> PASSAGE:
· · · ·

About the event
The Chairman and CEO of Pfizer Inc focuses on fairness and the future in the pharmaceutical industry.
From the lack of infrastructure for prescribing and administering medicines in developing countries, to the high costs involved in treating rare diseases, the challenges of inequity in healthcare emerge as a recurring theme during this Distinguished Speaker Seminar.
Eleanor Murray, Associate Dean for Executive Education and Senior Fellow in Management Practice at Saïd Business School, hosts a conversation with Dr Albert Bourla, the Chairman and CEO of Pfizer Incorporated. Pfizer, of course, was one of the companies involved in producing and manufacturing a Covid-19 vaccine in record time in 2020, confirming the effectiveness of Dr Bourla’s decision to refocus the company on science. He discusses the benefits of collaboration within a broad ecosystem, the power of diversity in organisations and top teams and the priorities of leaders in global organisations.
Key topics discussed
The most important decision a leader makes is where to focus the business. This takes collaboration with the top team and a broad awareness of the business context now and in the future: ‘If you make mistake and it is a strategic mistake, usually you don't see it a year or two later: usually you see it four or five years later.’
Challenges and opportunities in the pharmaceutical sector
With thousands of small biotech firms, large university research departments and even larger pharmaceutical companies, there is a thriving and busy ecosystem of organisations capable of collaborating in different ways to advance solutions for unmet medical needs. Artificial intelligence (AI), if well regulated, has the potential to contribute at every stage, from organising clinical trials to manufacturing and distribution.

· · · ·

> SUPPLIED INFORMATION:
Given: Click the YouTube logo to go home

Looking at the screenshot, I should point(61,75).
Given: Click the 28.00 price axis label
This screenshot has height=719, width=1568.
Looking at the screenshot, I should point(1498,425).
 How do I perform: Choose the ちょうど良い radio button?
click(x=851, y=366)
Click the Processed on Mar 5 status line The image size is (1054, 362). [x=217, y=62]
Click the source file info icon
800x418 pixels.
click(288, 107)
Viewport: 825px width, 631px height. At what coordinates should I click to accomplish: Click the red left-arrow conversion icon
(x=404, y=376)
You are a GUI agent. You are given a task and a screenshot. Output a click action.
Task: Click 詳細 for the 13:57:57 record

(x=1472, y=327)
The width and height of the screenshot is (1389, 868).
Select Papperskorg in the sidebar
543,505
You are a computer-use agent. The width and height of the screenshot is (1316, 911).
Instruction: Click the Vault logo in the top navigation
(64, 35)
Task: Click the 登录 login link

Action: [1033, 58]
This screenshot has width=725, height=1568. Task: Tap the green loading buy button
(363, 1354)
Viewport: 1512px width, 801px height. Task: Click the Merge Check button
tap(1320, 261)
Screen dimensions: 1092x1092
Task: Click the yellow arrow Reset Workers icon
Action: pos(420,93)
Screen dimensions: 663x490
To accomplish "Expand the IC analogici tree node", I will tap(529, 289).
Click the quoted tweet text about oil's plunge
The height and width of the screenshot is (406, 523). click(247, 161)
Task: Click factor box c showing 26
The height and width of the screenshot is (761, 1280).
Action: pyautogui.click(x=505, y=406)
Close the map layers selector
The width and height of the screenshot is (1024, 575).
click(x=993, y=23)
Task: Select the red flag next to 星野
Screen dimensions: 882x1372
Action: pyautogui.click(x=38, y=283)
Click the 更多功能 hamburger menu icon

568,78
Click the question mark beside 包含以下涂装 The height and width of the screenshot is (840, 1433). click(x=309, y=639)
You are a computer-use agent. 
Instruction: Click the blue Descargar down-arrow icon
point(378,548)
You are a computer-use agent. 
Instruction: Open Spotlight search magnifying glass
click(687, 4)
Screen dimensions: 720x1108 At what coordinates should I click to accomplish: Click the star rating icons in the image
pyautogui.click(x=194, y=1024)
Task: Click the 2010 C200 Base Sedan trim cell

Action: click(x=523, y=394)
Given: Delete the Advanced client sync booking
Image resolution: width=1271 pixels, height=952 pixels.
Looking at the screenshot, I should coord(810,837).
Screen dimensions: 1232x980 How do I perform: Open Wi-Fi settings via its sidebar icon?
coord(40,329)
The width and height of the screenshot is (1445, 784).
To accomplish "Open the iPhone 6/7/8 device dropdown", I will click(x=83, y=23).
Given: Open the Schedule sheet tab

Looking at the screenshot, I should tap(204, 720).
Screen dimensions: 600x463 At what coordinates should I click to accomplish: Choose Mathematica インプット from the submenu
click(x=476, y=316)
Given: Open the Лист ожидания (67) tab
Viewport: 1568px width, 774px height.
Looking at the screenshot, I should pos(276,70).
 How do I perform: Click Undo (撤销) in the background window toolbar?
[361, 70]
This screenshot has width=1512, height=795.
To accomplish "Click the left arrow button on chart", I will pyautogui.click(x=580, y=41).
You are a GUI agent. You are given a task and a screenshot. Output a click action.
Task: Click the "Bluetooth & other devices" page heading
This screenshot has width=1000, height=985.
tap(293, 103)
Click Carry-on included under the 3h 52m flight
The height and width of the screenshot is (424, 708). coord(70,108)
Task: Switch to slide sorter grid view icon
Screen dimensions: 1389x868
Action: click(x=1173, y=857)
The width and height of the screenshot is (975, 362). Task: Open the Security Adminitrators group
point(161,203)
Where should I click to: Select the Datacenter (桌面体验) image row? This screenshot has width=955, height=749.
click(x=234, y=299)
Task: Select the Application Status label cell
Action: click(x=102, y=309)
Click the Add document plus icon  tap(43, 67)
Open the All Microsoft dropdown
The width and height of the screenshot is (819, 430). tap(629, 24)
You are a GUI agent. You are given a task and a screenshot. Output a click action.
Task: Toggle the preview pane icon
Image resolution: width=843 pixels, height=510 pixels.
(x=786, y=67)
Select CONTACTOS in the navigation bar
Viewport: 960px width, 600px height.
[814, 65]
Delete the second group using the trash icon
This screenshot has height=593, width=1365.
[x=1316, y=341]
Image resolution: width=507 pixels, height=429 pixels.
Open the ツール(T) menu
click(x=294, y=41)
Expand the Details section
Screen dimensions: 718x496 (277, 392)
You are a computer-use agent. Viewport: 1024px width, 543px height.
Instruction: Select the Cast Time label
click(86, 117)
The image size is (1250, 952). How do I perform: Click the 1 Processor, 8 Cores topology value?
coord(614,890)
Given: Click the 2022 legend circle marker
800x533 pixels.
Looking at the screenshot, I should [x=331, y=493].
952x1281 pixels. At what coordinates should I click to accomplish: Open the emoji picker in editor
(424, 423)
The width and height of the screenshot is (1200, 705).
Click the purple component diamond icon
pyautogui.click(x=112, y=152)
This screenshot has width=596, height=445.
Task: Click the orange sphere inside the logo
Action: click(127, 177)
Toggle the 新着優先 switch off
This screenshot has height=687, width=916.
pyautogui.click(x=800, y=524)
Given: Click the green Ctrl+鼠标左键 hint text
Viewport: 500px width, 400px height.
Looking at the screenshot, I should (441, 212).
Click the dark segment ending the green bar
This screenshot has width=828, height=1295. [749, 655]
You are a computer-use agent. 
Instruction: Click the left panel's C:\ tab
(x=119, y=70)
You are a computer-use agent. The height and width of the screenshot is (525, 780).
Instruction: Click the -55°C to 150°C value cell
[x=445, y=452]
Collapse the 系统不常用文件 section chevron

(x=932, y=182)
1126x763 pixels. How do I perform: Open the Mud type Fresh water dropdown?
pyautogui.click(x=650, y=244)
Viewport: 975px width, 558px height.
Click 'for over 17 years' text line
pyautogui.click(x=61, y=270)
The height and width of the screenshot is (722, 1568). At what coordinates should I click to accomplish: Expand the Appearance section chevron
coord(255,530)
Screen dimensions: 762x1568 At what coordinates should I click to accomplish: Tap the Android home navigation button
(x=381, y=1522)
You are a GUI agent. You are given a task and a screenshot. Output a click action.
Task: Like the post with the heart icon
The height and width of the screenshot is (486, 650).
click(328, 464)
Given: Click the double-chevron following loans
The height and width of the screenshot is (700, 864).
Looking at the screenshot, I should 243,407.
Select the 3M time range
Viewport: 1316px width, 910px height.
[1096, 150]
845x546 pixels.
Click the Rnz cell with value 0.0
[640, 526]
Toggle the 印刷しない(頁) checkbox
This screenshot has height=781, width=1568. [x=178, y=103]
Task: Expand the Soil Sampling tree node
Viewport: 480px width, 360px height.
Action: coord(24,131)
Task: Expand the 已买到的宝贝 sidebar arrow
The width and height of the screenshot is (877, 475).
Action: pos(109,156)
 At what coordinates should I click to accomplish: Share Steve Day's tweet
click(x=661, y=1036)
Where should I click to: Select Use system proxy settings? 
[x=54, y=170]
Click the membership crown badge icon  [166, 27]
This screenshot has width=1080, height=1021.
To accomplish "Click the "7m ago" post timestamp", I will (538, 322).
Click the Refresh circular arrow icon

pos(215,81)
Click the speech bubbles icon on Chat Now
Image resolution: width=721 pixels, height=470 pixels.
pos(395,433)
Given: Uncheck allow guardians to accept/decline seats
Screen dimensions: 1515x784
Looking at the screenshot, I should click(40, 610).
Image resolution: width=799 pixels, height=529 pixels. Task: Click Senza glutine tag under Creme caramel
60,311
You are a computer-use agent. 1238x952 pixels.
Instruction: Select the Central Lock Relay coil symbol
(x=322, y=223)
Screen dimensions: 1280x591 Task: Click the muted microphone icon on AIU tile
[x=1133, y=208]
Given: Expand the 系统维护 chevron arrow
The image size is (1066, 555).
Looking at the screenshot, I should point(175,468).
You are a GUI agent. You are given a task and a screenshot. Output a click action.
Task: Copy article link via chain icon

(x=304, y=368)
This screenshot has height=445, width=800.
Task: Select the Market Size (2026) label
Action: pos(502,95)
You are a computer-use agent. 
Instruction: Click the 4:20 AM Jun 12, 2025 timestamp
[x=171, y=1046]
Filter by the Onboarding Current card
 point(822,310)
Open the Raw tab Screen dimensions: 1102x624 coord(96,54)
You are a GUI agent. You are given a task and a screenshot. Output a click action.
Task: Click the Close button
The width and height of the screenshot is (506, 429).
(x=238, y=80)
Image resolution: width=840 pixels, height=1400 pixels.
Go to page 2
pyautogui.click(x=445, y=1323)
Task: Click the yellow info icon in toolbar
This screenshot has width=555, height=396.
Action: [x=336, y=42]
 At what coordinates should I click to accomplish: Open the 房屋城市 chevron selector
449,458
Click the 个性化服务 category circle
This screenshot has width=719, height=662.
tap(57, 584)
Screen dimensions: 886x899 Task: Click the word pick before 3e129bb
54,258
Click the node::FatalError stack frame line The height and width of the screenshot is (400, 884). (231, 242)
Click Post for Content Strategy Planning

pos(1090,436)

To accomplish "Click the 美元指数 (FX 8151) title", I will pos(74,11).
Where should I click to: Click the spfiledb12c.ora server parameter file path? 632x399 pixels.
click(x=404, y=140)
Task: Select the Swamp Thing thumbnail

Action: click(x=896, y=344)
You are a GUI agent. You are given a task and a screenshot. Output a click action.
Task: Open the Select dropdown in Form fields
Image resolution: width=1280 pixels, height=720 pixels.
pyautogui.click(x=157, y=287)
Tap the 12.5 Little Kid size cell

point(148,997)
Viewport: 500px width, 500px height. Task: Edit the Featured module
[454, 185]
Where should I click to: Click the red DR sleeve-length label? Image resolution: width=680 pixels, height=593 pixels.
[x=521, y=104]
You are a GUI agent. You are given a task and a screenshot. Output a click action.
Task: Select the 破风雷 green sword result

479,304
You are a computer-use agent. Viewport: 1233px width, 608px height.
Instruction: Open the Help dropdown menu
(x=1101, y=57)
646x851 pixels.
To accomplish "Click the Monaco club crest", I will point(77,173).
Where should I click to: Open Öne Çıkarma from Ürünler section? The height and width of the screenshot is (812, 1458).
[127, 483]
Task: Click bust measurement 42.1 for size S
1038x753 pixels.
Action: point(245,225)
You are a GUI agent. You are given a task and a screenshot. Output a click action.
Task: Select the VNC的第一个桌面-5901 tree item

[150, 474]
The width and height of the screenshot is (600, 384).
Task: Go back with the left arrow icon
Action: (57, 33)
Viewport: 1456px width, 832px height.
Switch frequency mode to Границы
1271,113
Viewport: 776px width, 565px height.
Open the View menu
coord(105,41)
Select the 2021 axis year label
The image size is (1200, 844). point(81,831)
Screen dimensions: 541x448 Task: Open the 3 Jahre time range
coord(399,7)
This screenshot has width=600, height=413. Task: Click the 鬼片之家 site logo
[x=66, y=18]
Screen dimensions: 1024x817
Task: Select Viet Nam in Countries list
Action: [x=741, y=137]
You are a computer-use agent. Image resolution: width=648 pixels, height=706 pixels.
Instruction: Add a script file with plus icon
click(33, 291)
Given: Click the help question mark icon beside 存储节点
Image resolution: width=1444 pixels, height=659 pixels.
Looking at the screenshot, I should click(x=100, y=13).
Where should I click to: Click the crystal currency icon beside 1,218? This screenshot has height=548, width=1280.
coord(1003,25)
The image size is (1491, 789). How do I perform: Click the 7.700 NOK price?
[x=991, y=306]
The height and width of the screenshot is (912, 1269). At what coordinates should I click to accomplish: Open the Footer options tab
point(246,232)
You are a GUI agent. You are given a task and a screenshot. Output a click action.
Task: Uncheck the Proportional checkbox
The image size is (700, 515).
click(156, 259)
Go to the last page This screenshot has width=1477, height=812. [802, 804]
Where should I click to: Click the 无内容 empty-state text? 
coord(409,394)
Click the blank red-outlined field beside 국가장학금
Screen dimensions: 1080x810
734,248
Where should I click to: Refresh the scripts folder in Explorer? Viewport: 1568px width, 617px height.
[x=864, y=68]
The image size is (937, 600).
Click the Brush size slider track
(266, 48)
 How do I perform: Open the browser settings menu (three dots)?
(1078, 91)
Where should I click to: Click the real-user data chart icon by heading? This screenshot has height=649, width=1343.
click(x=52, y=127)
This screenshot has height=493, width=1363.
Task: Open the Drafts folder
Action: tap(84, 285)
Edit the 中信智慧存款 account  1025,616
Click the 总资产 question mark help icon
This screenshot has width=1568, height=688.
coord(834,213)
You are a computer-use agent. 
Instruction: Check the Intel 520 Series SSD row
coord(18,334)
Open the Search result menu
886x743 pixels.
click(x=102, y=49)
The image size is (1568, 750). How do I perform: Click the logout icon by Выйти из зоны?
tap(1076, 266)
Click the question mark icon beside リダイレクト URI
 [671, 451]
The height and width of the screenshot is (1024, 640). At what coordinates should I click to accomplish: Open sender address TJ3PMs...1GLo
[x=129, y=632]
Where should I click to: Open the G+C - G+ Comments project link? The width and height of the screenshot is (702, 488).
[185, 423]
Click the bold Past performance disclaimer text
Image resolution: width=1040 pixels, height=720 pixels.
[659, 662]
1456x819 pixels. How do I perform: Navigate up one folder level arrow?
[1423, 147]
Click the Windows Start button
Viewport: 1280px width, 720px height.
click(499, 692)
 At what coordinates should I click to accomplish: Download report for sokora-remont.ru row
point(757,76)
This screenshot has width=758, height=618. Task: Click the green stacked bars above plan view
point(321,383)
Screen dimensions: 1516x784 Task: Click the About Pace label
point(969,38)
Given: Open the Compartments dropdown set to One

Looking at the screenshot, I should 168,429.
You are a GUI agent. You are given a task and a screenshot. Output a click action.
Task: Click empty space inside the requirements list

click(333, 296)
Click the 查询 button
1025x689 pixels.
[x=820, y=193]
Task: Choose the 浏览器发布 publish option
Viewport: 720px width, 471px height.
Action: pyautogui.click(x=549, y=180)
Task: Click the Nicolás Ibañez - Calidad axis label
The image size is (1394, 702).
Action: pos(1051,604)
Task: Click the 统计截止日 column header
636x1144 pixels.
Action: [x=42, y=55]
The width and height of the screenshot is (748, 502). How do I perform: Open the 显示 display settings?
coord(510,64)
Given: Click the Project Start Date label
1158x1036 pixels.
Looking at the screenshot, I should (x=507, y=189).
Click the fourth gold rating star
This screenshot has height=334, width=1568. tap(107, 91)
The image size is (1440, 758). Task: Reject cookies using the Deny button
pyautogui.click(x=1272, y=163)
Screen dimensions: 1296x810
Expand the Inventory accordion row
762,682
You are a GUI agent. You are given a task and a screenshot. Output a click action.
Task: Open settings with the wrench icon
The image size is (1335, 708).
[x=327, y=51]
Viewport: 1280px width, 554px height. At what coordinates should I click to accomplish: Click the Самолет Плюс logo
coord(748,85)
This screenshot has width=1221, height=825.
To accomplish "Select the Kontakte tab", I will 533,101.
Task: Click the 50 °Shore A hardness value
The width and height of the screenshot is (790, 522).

· · · ·

> WHAT THE TASK REQUIRES: Reproduce the event description from "From the lack" up to and including "in global organisations.", swapping "vaccine" for "treatment".

> WRITTEN RESPONSE:
From the lack of infrastructure for prescribing and administering medicines in developing countries, to the high costs involved in treating rare diseases, the challenges of inequity in healthcare emerge as a recurring theme during this Distinguished Speaker Seminar.
Eleanor Murray, Associate Dean for Executive Education and Senior Fellow in Management Practice at Saïd Business School, hosts a conversation with Dr Albert Bourla, the Chairman and CEO of Pfizer Incorporated. Pfizer, of course, was one of the companies involved in producing and manufacturing a Covid-19 treatment in record time in 2020, confirming the effectiveness of Dr Bourla’s decision to refocus the company on science. He discusses the benefits of collaboration within a broad ecosystem, the power of diversity in organisations and top teams and the priorities of leaders in global organisations.